Oxford Health Scraps Outsourcing Deal

Bucking the trend of outsourcing IT systems, Oxford Health Plans (OHP) said today it would end its outsourcing agreement with Computer Sciences Corp. (CSC) just 18 months into the five-year, $195 million deal. The Trumbull, Conn.-based company said it will bring the functions back in-house.

Oxford struck a deal with El Segundo, Calif.-based CSC in Nov. 2000, calling for CSC to take responsibility of a variety of the health-care company's information systems (IS), including its data center operations, help desk, desktop systems, and network management. Along with those functions, CSC took on 150 of Oxford's IT staff. Now, the IS functions and much of the staff are returning to the Oxford fold.

In a statement announcing the move, Oxford President and Chief Operating Officer Charles Berg cited cost savings. "We believe that fully integrating the entire function will allow us to deploy technology solutions in a more flexible, timely and cost-effective manner to meet our business goals," he said.

But at the time of the deal in 2001, Berg's predecessor, Charles Schneider, cited much of the same mantra of lower cost and improved flexibility: "This agreement will help us reduce our costs and upgrade our technology capabilities so that we can enhance the quality of services we provide to our members and employee groups."

Oxford said the companies were discussing a financial settlement to ending the outsourcing agreement, but it expects any fees to be less than $10 million. According to its recent annual report, Oxford faced a termination fee of between $15 million and $20 million if the deal was cancelled in 2002. Last year, CSC billed Oxford $31.6 million for IT services.
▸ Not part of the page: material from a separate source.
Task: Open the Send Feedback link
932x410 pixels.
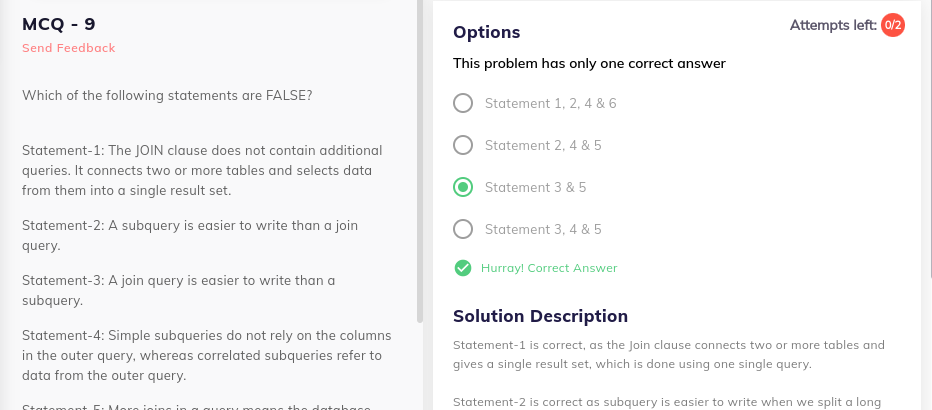Action: [x=68, y=48]
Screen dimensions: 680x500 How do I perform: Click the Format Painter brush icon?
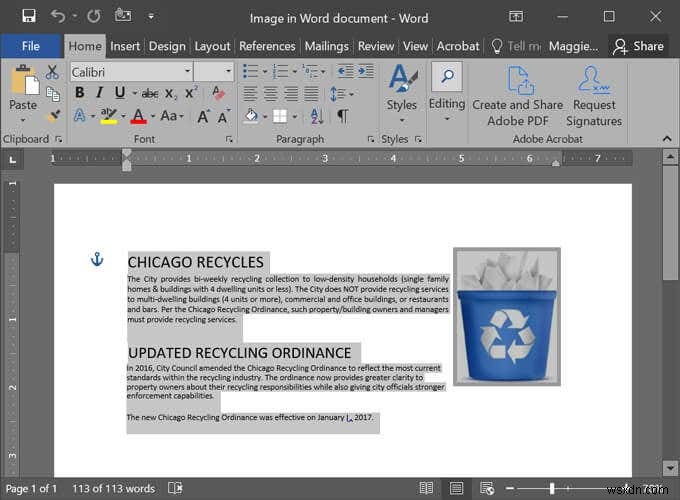pos(53,116)
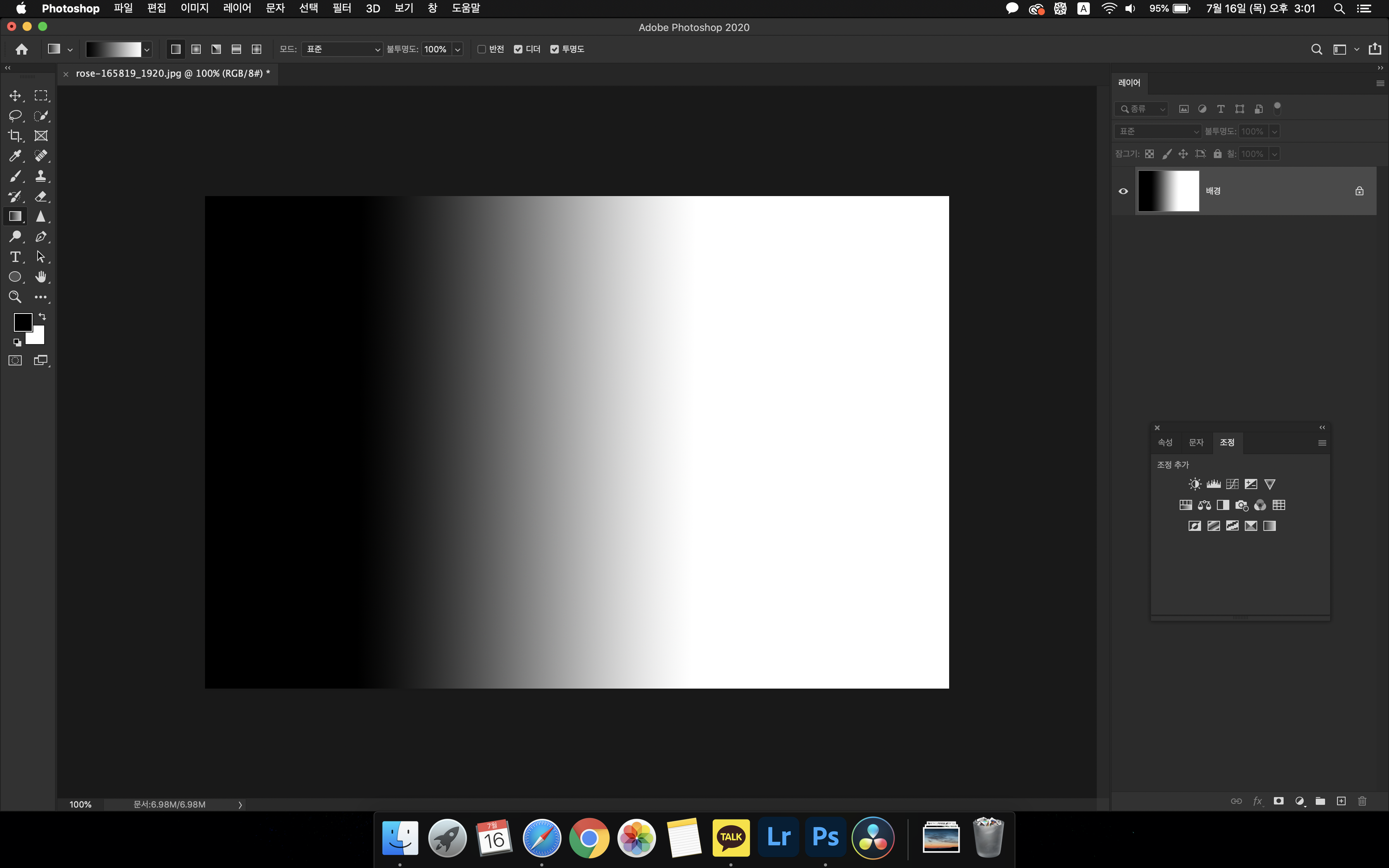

The market for IS outsourcing is huge. Last May, IDC estimated the IS outsourcing market reached $56 billion in 2000, and forecast it would top $100 billion in 2005. CSC has been somewhat sheltered from slower corporate spending since a large part of its business comes from contracts with government agencies. However, the company took a hit when its $400 million contract with Global Crossing fizzled after its bankruptcy.